In some embodiments, the rubber-modified vinyl graft copolymer (A) may be present in an amount of about 10 wt % to about 40 wt %, for example, about 15 wt % to about 40 wt %, based on 100 wt % of the rubber-modified vinyl graft copolymer (A) and the matrix resin (B). Within this range, the thermoplastic resin composition can exhibit good properties in terms of impact resistance, color, thermal resistance, and property balance therebetween.
(B) Matrix Resin
According to one embodiment of the invention, the matrix resin includes the aromatic vinyl-based copolymer (B1), which exhibits good properties in terms of thermal resistance, color and flowability without using highly thermal resistant monomers and has good compatibility with the rubber-modified vinyl graft copolymer (A), thereby improving thermal resistance, color and flowability of the thermoplastic resin composition.
In some embodiments, the matrix resin (B) includes the aromatic vinyl-based copolymer (B1) in an amount of about 20 wt % or more, for example, about 30 wt % to about 100 wt %, based on 100 wt % of the matrix resin. Within this range, the thermoplastic resin composition can have good properties in terms of impact resistance, thermal resistance, color, processability, and the like.

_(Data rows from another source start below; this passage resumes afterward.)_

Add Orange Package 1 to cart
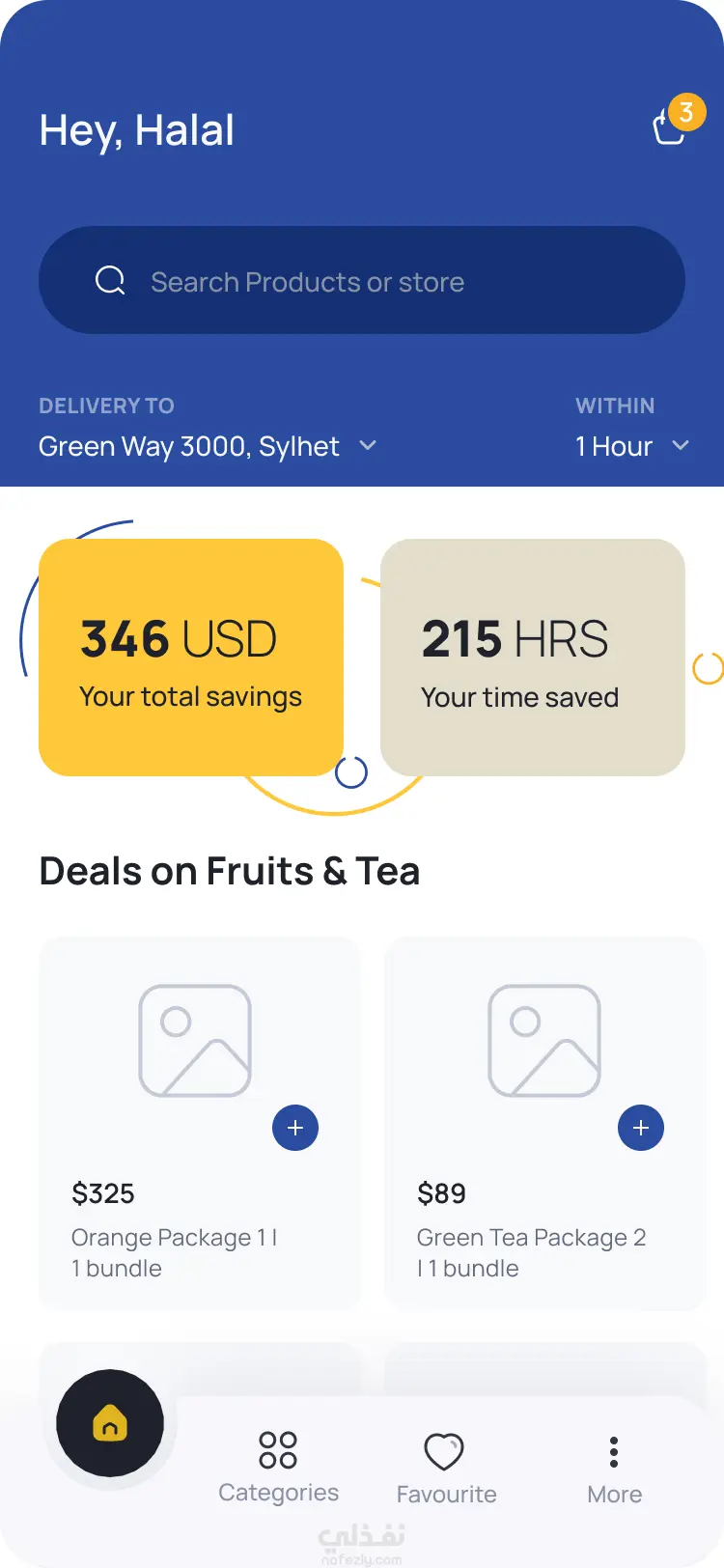Screen dimensions: 724x1568 [295, 1128]
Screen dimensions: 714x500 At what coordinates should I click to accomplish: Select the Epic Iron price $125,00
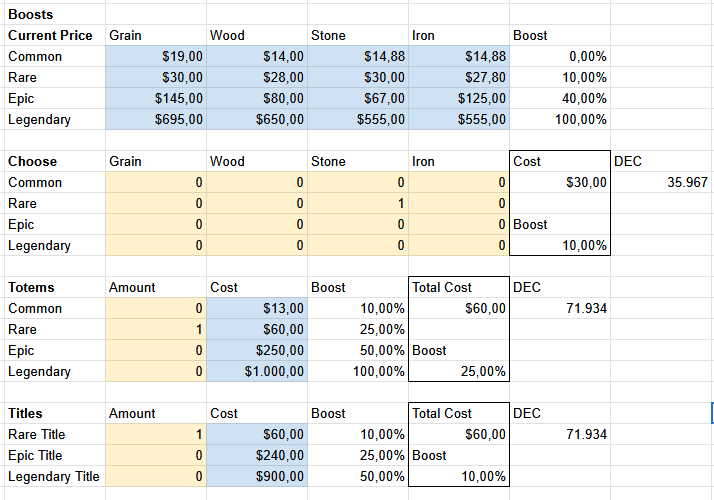(458, 99)
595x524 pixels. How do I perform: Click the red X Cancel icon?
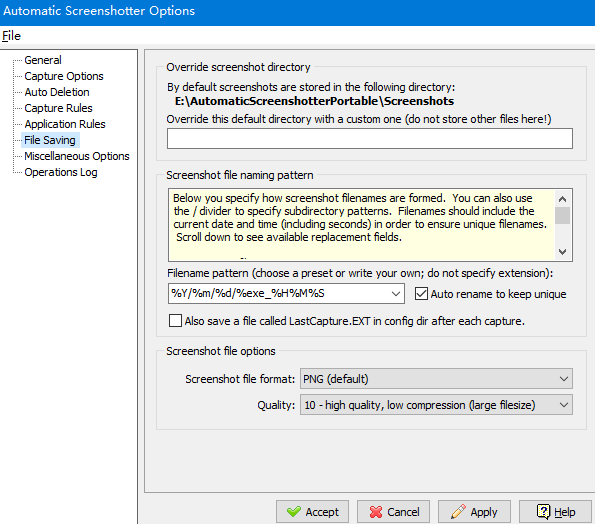[376, 512]
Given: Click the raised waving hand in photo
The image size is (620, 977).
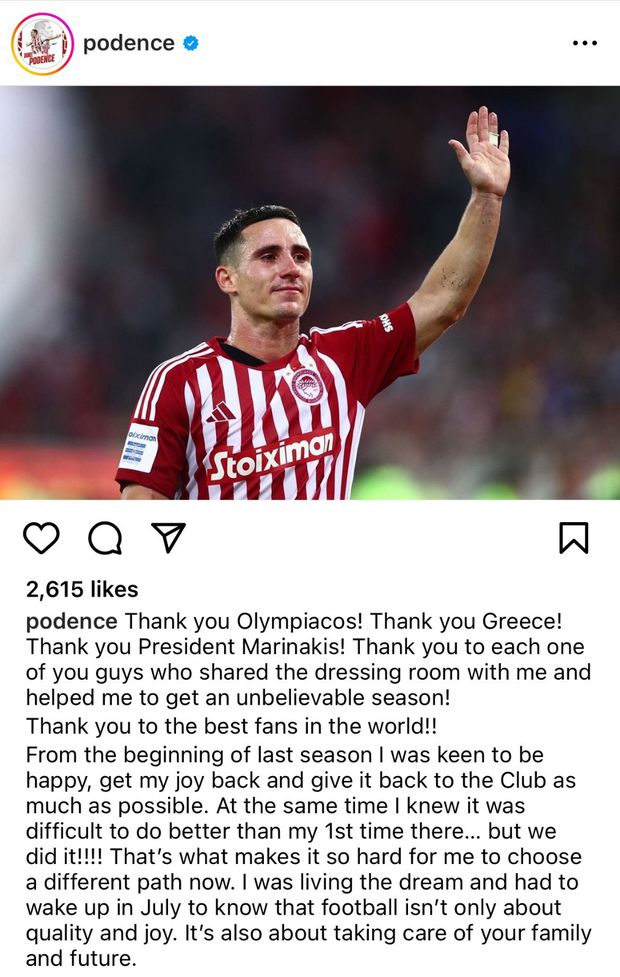Looking at the screenshot, I should pyautogui.click(x=481, y=150).
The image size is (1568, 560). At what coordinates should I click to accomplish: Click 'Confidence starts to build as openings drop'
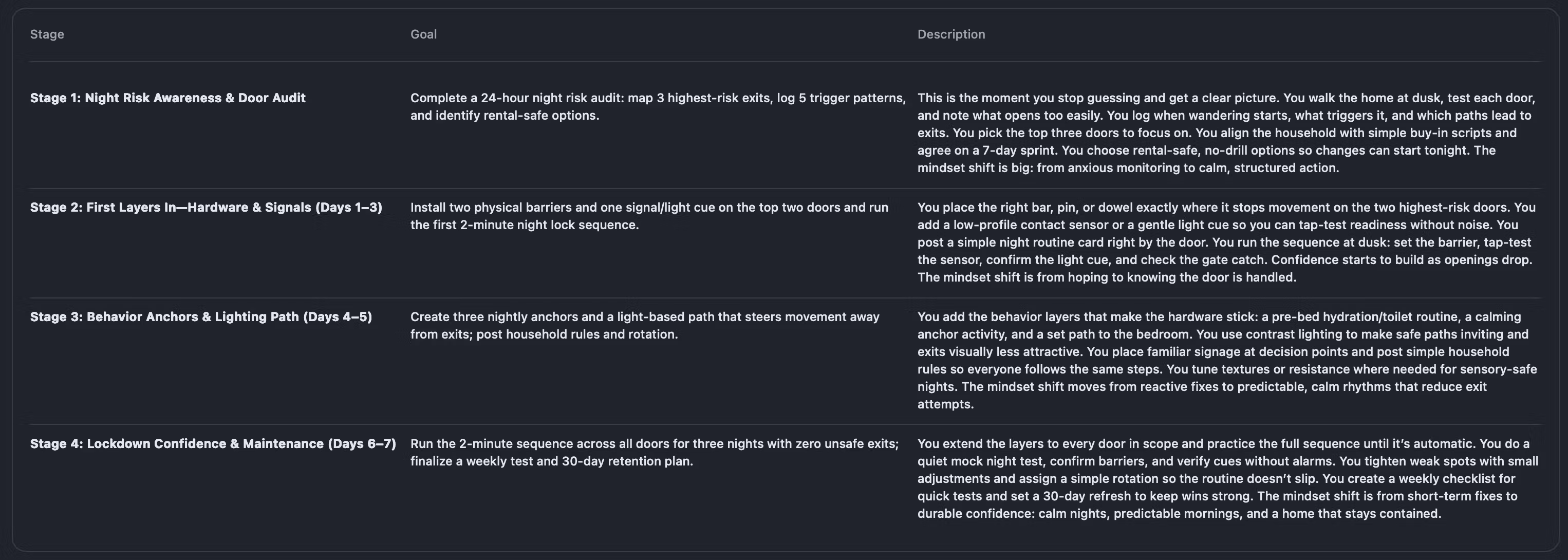click(1400, 260)
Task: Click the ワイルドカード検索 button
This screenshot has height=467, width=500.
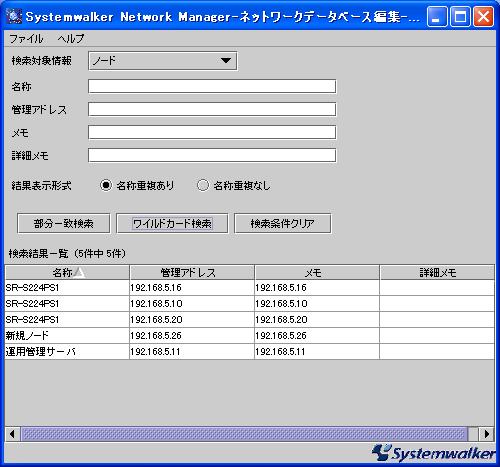Action: point(172,223)
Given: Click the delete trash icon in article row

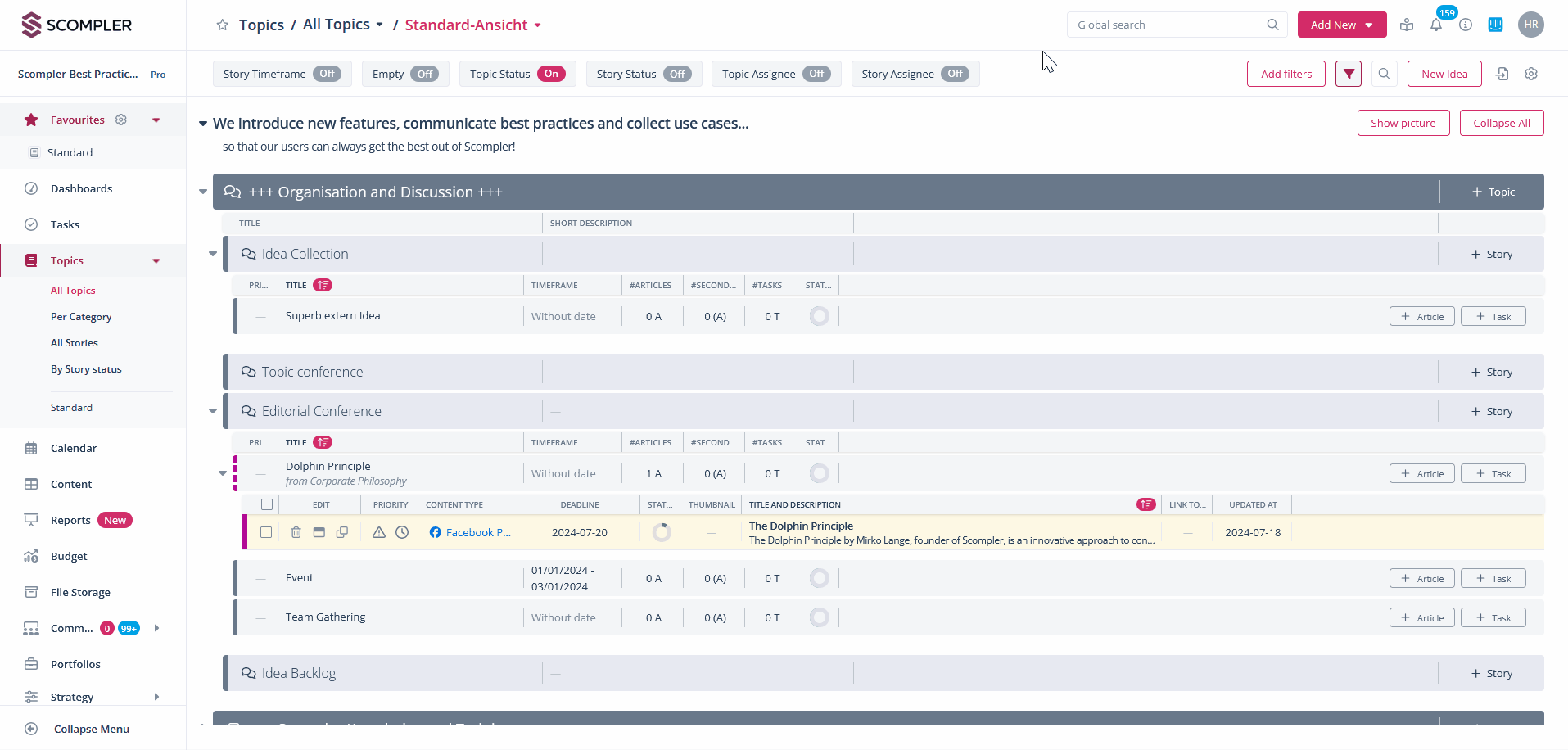Looking at the screenshot, I should tap(296, 532).
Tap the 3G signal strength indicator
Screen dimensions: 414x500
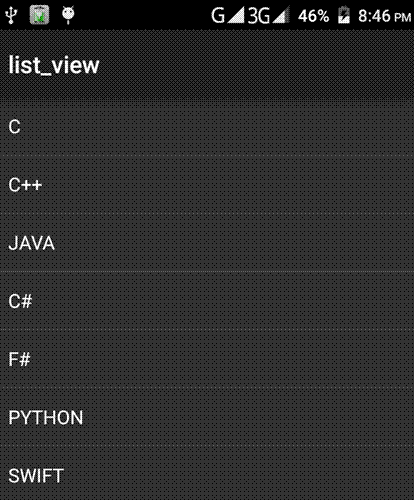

In some embodiments, the matrix resin (B) may further include about 80 wt % or less, for example, about 70 wt % or less, of a second aromatic vinyl-based copolymer (B2) prepared by a typical polymerization method, in addition to the aromatic vinyl-based copolymer (B1). Within this range, the thermoplastic resin composition can have good properties in terms of impact resistance, thermal resistance, color, processability, and the like.
In some embodiments, the second aromatic vinyl-based copolymer (B2) may be an aromatic vinyl copolymer used in a typical thermoplastic resin composition. For example, the second aromatic vinyl-based copolymer (B2) may be prepared by mixing the aromatic vinyl monomer with the monomer copolymerizable with the aromatic vinyl monomer, followed by polymerization. Here, polymerization may be performed by any typical polymerization method in the art, such as emulsion polymerization, suspension polymerization, bulk polymerization, and the like.
In some embodiments, the aromatic vinyl monomer may include, for example, styrene, α-methylstyrene, β-methyl styrene, p-methylstyrene, p-t-butylstyrene, ethyl styrene, vinylxylene, monochlorostyrene, dichlorostyrene, dibromostyrene, vinyl naphthalene, and combinations thereof, without being limited thereto. For example, styrene may be used as the aromatic vinyl monomer. The aromatic vinyl monomer may be present in an amount of about 20 wt % to about 90 wt %, for example, about 30 wt % to about 80 wt %, based on 100 wt % of the second aromatic vinyl copolymer. Within this range, the thermoplastic resin composition can exhibit good properties in terms of impact resistance, stiffness, moldability, and the like.
In some embodiments, the monomer copolymerizable with the aromatic vinyl monomer may include, for example, vinyl cyanide monomers, such as acrylonitrile, methacrylonitrile, ethacrylonitrile, and the like; and monomers for imparting processability and thermal resistance, such as acrylic acid, methacrylic acid, maleic anhydride, N-substituted maleimide, and the like, without being limited thereto. These may be used alone or as a mixture thereof. The monomer copolymerizable with the aromatic vinyl monomer may be present in an amount of about 10 wt % to about 80 wt %, for example, about 20 wt % to about 70 wt %, based on 100 wt % of the second aromatic vinyl copolymer. Within this range, the thermoplastic resin composition can exhibit good properties in terms of impact resistance, stiffness, moldability, and the like.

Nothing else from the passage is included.